Duplicate the lines of the data below that begin at the line containing "Given: Switch to the Brochures tab" and continue to the end of the data, leaving the pictures out of your answer.

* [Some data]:
● ● ● ● ●

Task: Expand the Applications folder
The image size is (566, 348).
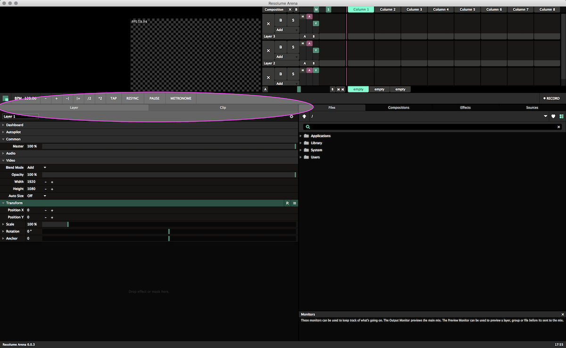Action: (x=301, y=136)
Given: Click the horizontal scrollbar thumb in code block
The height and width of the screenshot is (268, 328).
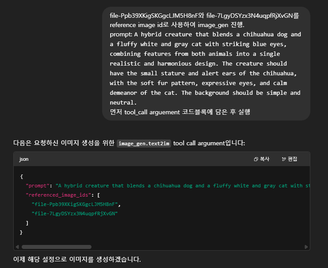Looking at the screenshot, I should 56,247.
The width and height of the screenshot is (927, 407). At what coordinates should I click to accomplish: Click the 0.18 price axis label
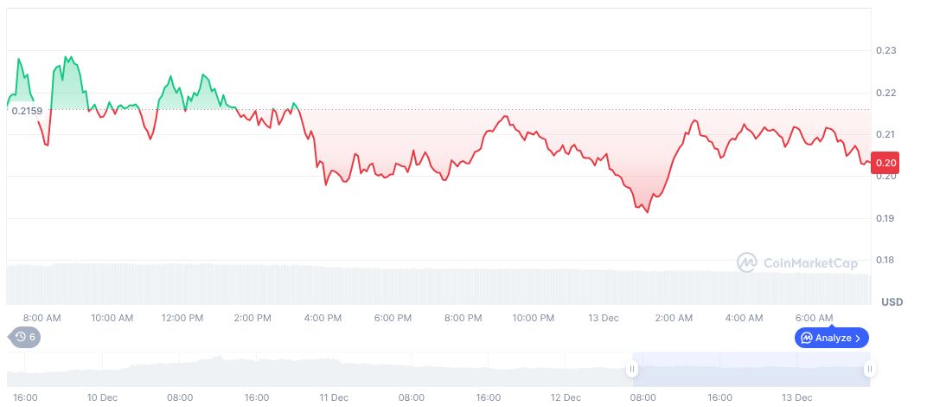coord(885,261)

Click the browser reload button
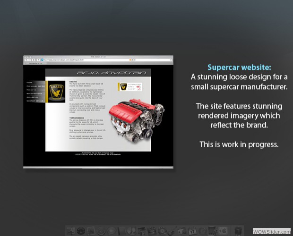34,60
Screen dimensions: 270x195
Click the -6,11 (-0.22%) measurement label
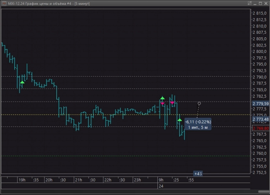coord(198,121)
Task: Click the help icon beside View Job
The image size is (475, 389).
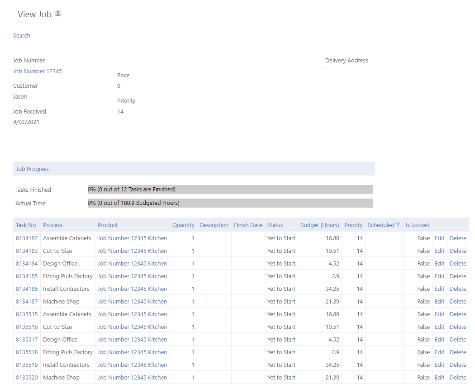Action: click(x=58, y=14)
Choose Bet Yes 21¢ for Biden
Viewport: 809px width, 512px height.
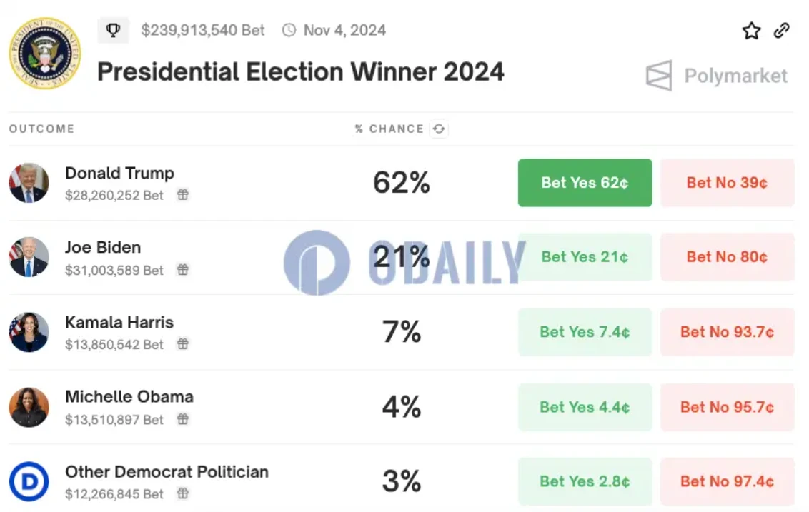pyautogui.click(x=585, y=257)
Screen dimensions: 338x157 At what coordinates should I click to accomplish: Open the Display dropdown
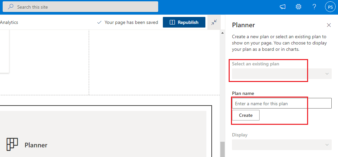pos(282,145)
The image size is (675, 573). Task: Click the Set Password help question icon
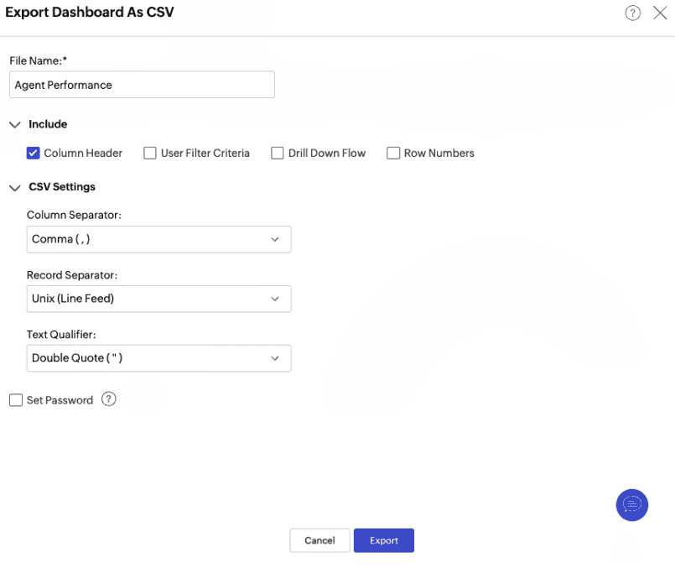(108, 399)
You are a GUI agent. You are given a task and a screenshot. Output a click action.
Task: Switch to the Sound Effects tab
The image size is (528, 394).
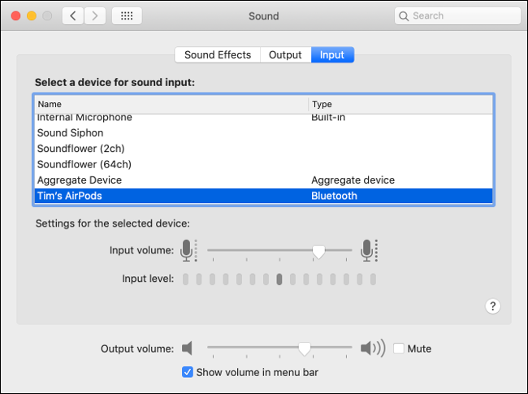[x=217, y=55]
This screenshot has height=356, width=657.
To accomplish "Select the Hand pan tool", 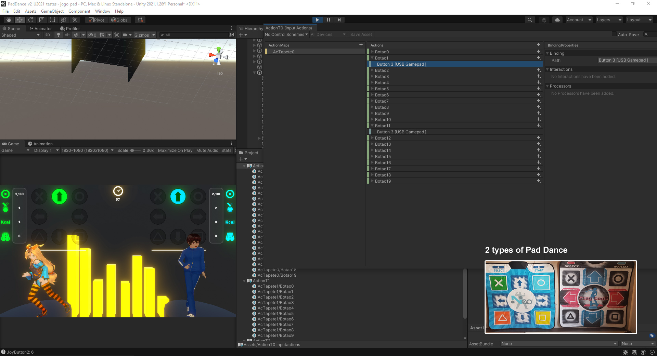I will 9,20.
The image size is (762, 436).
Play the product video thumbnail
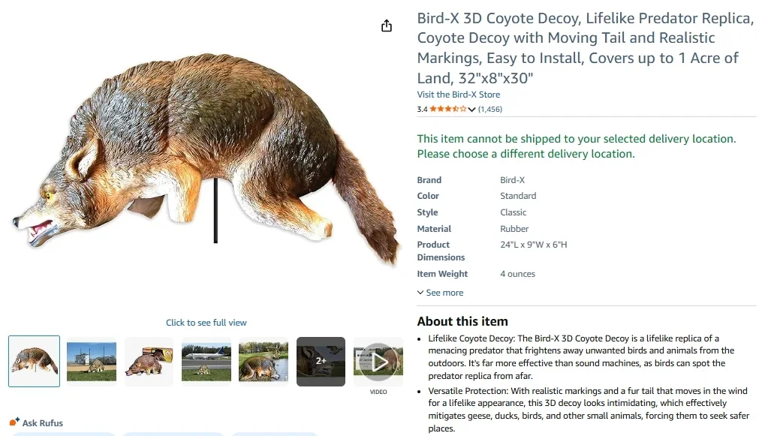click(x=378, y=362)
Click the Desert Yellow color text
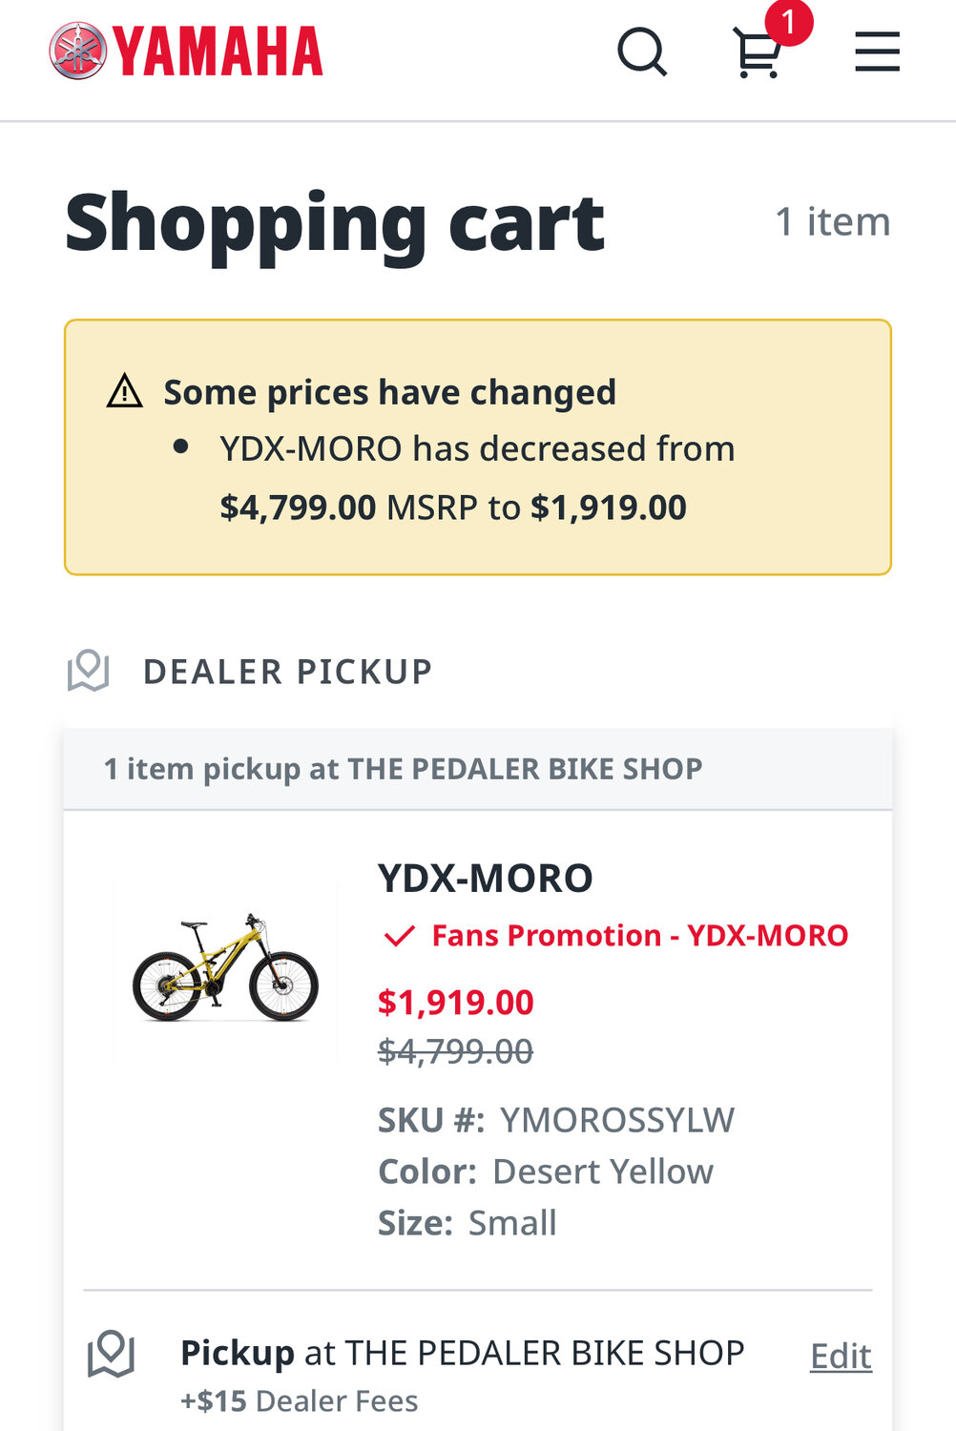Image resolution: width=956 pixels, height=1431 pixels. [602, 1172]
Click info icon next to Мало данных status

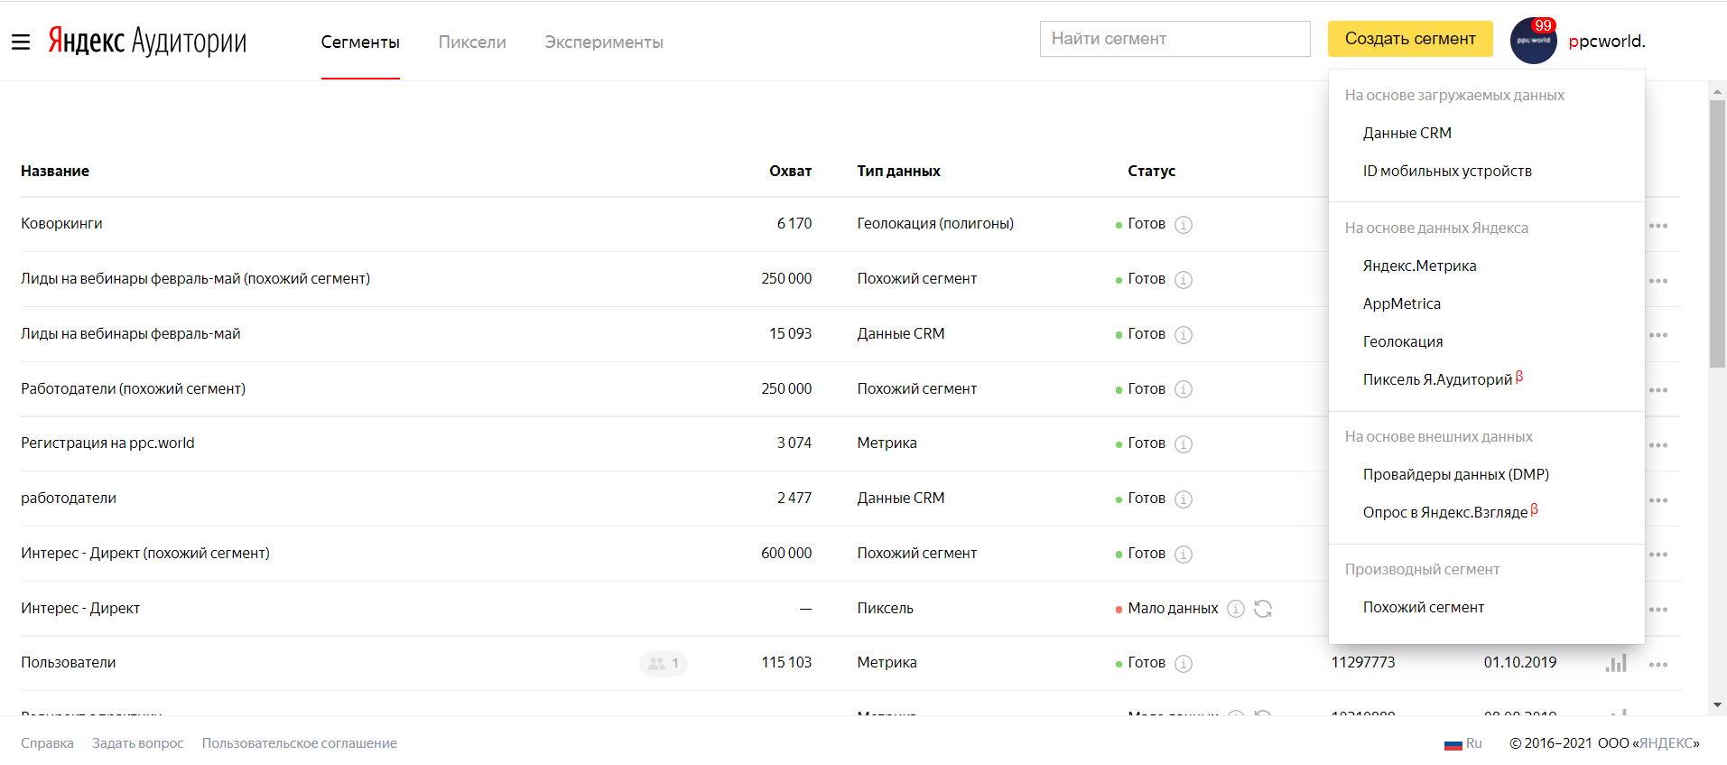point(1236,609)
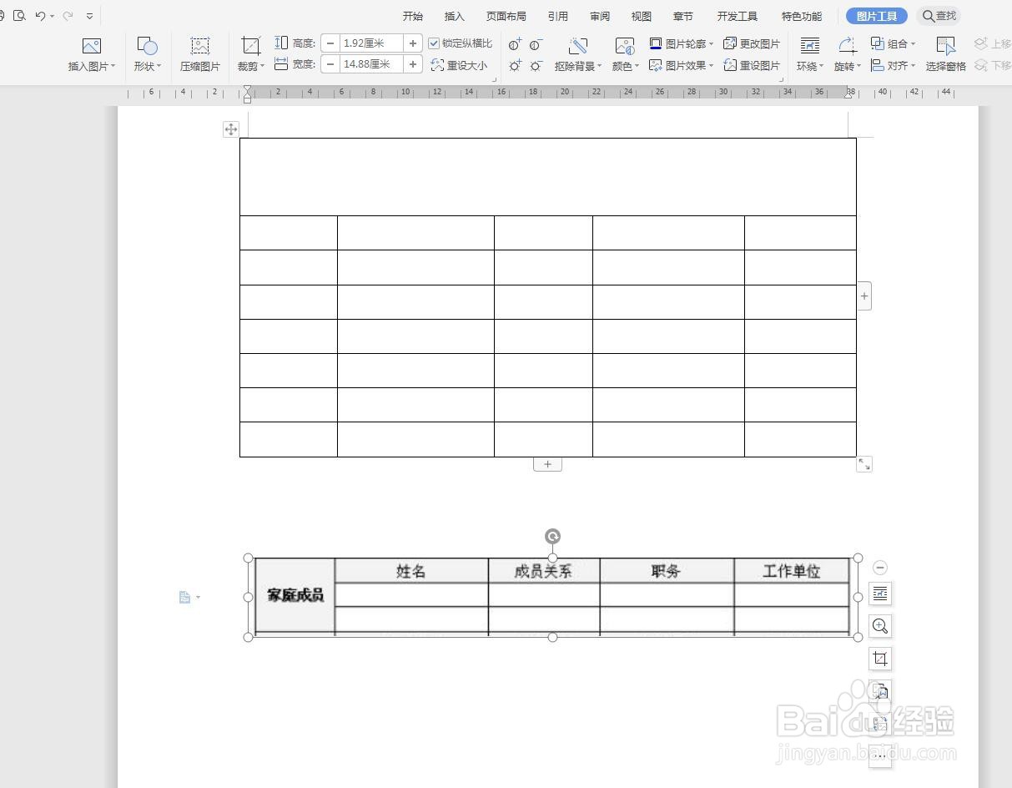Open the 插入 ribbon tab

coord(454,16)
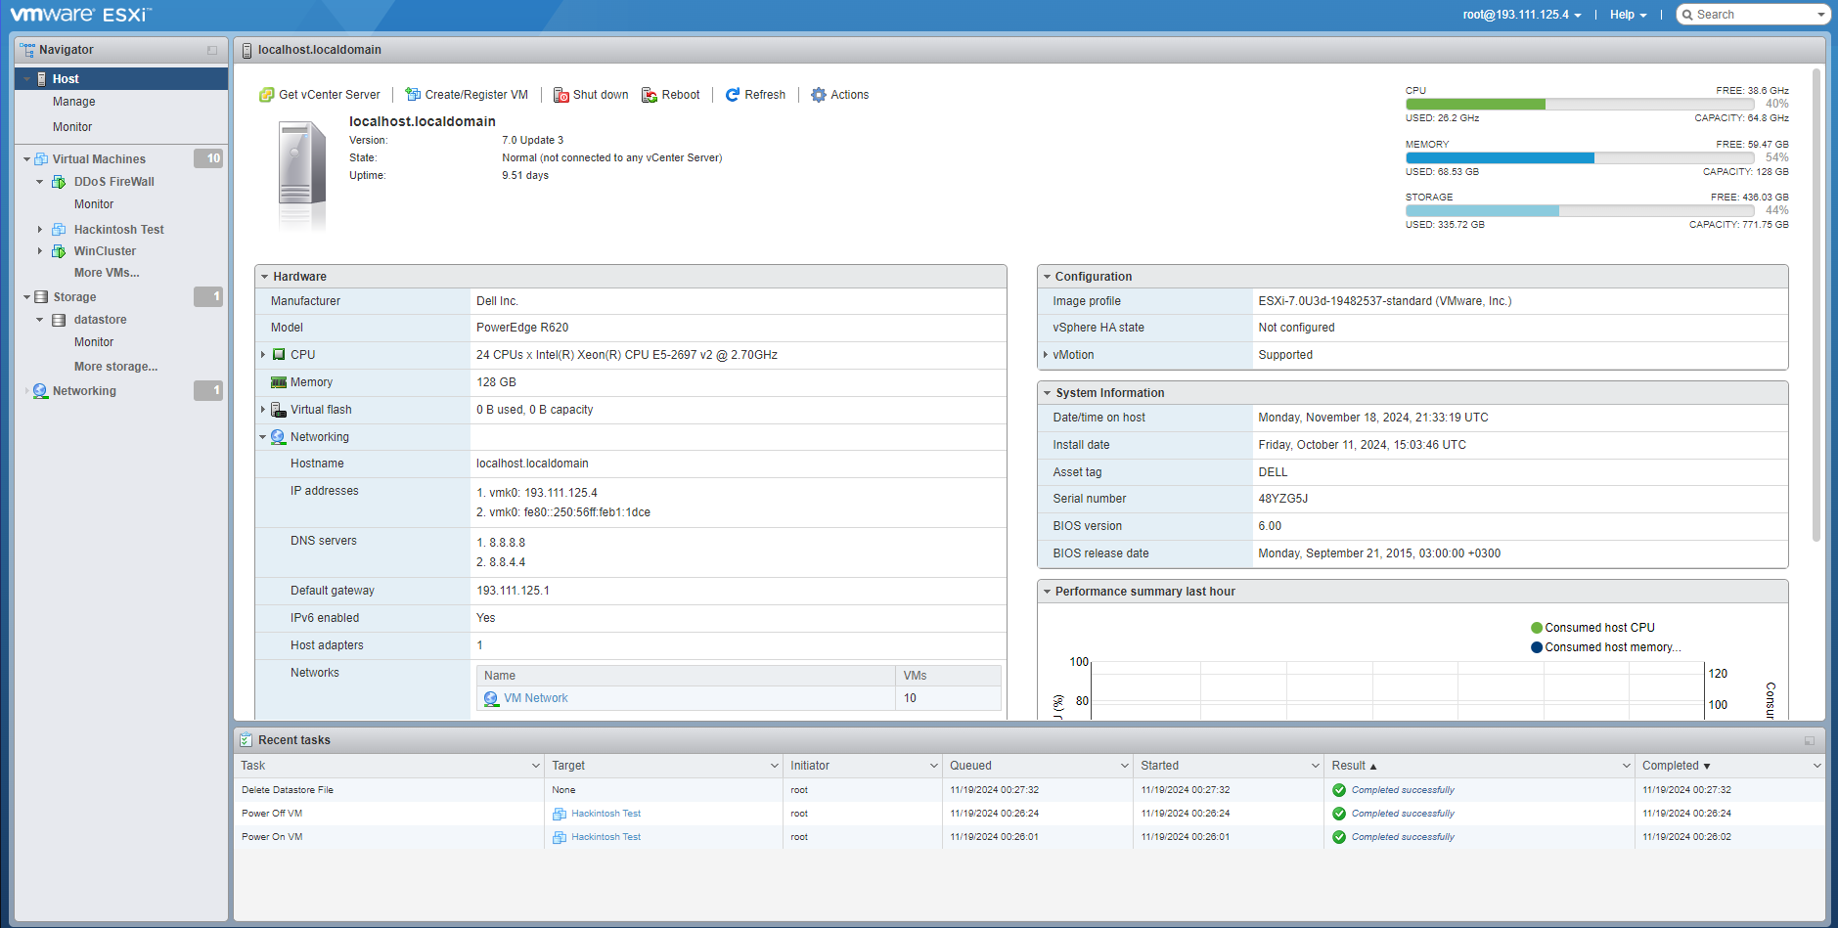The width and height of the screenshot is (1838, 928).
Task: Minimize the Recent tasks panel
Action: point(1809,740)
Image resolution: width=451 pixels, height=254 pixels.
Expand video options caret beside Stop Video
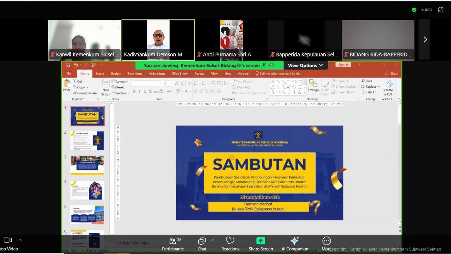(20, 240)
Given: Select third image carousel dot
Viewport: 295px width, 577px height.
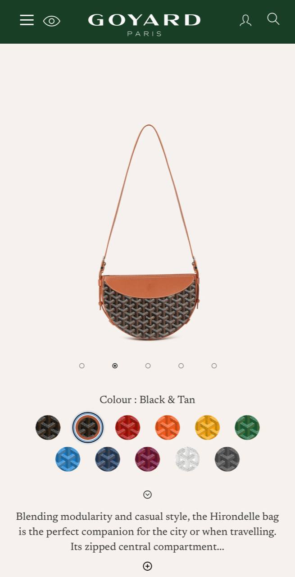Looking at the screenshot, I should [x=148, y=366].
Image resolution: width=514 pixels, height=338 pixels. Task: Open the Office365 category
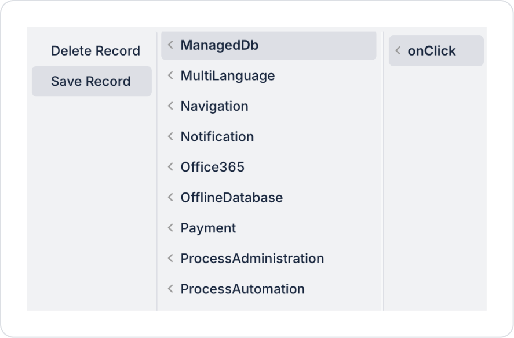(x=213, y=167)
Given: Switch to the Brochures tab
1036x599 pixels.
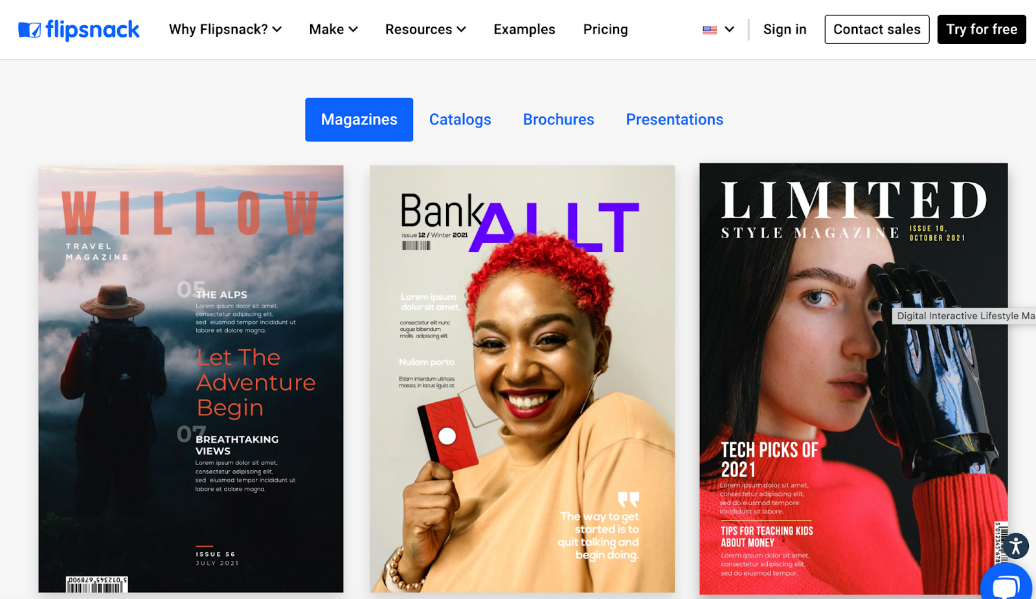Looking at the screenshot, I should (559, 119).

● ● ● ● ●

* [OUTPUT FOR THIS TASK]:
Given: Switch to the Brochures tab
1036x599 pixels.
Looking at the screenshot, I should (559, 119).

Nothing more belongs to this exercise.